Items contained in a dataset
☆ ☆ ☆

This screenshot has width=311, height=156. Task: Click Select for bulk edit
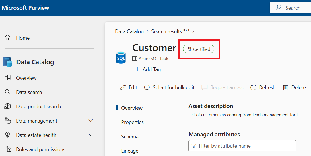coord(169,87)
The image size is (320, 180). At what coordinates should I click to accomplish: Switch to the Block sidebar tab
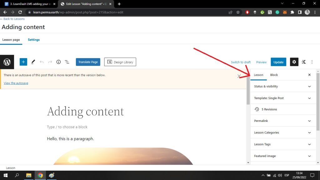pyautogui.click(x=274, y=75)
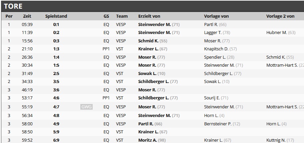The image size is (304, 143).
Task: Click second assist player Kuttnig N.
Action: point(276,140)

☆ ☆ ☆

What this task involves: Rewrite the items above, replacing "screenshot" with "capture" and leaving everything else unchanged. Leave the pictures out of your answer.

Full answer:
This capture has width=311, height=156. Task: Click Select for bulk edit
coord(169,87)
The image size is (320, 180). At what coordinates should I click to accomplish: Switch to the Block sidebar tab
pyautogui.click(x=274, y=75)
The image size is (304, 143).
Task: Click second assist player Kuttnig N.
Action: point(276,140)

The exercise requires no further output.